Walk a Mile (or 350) in My Shoes
Francis Lawrence: Physically, it took a toll. I think somebody clocked in that, in the movie, they walk like 336 miles over 4 or 5 days or something, and we walked probably close to 350 miles making the movie. I will say I think that was good for the actors and they really embraced it. But what was fascinating, and this actually really mirrors the characters, these are young men and with not fully formed frontal cortexes, right?
So, they come in like, “Oh, this is going to be great. We’re all going to do this movie where we’re walking, and then we love these characters,” and they’re all gung ho, just like all the guys are at the beginning of the movie and the gun goes off, they start walking and a week into it, they’re all like, “What the fuck have we gotten ourselves into?”
We’re walking three quarters of a mile for every take in certain scenes, and then going back to one and doing it again and doing it all day, and there were blisters and sunburns and people had to learn how to wrap their feet. But when you see some people limping, it was because they were wiped out and people lost weight, and it was pretty incredible.
Casting Star Wars Hero Mark Hamill as a Stephen King Villain
Francis Lawrence: I’ve been a fan since I was a kid. I mean, I saw Star Wars when I was seven, and so that was just a huge movie for me. I think anybody in my generation is just so changed by witnessing the Star Wars movies. So, he’s an icon and a legend, but I will say it was the later ones. It was the J.J. [Abrams] Star Wars where I saw him and I hadn’t seen him in so long, and there was just this kind of weariness to him and a gravitas to him that, quite honestly, I didn’t know he really had.
But I did also know that he had done a ton of voice work, and I don’t think a lot of people really know how much voice work he’s done. And he has real command over dialect and the kind of tone and the timbre of his voice and things like that. And I thought, “God, you know, there’d be something really interesting about him playing this part.” Because I didn’t want to go down the route where you get some real military guy, usually a military consultant and just sounds official. And I wanted somebody, again, with more complexity that just had kind of a weariness to him, but with gravitas.
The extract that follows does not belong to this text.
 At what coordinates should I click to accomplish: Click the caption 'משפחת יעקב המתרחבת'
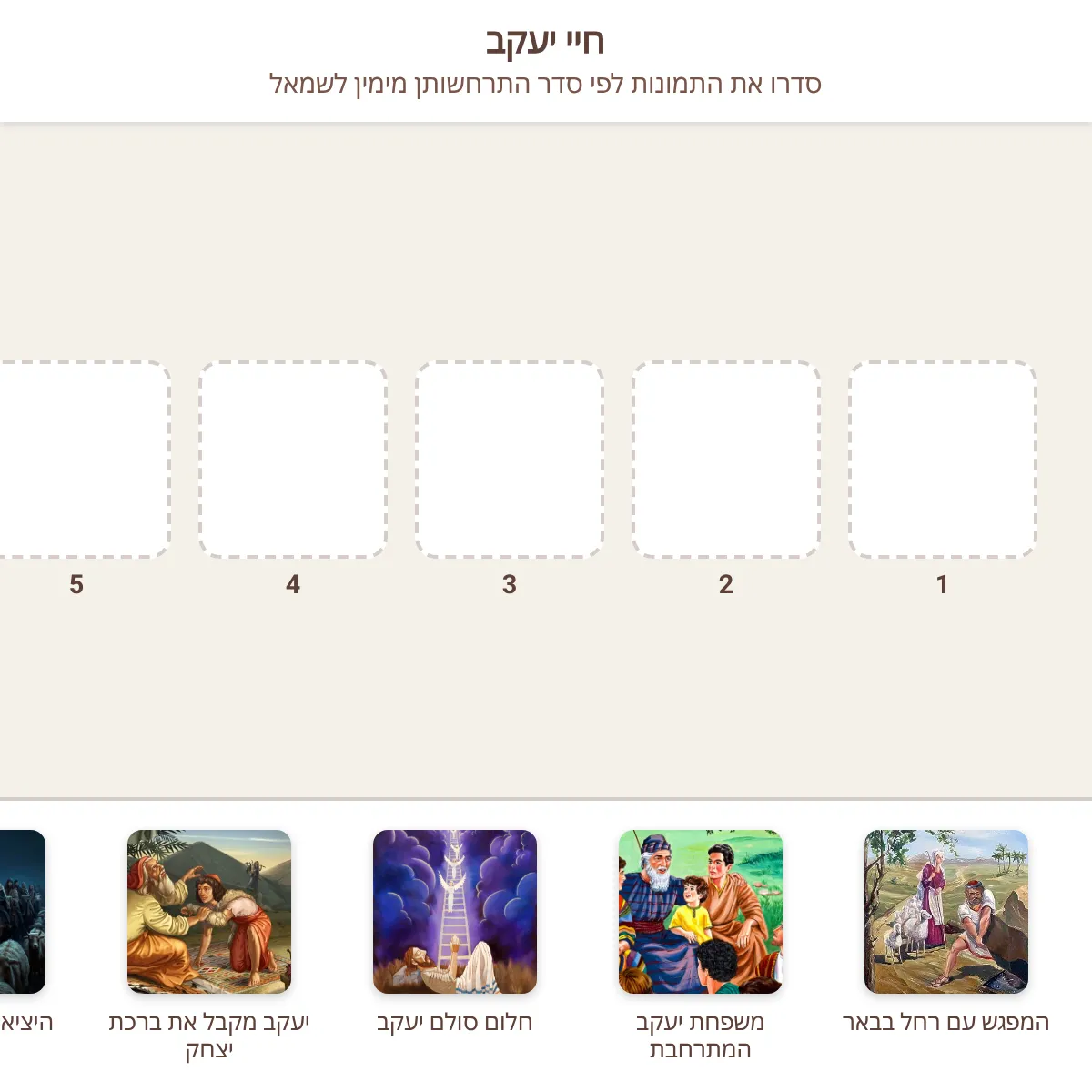click(700, 1035)
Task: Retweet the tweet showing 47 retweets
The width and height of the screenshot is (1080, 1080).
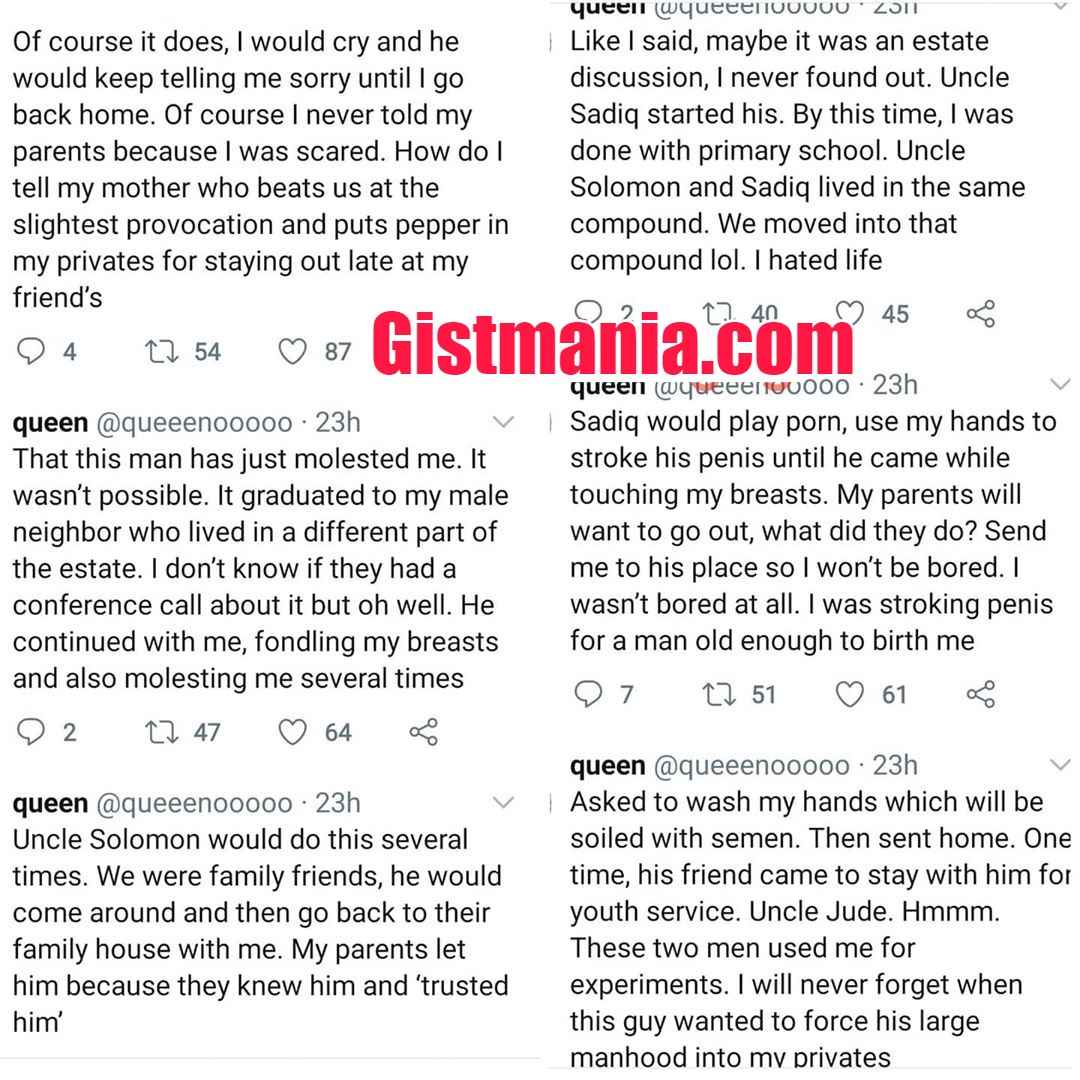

He and I had a great Zoom [chat] and discovered that he had, as a kid, moved around from military base to military base with his family, and he knew these guys, these types of guys, and so he could just kind of go into this kind of mishmash of various people he had met over the years as a child and kind of conjured up his version of the Major. But it was just fantastic to work with him. But I think it was really him in J.J.’s movie [that] sort of shifted my view of the kinds of roles that he could play.
The Long Walk opens in theaters on September 12th.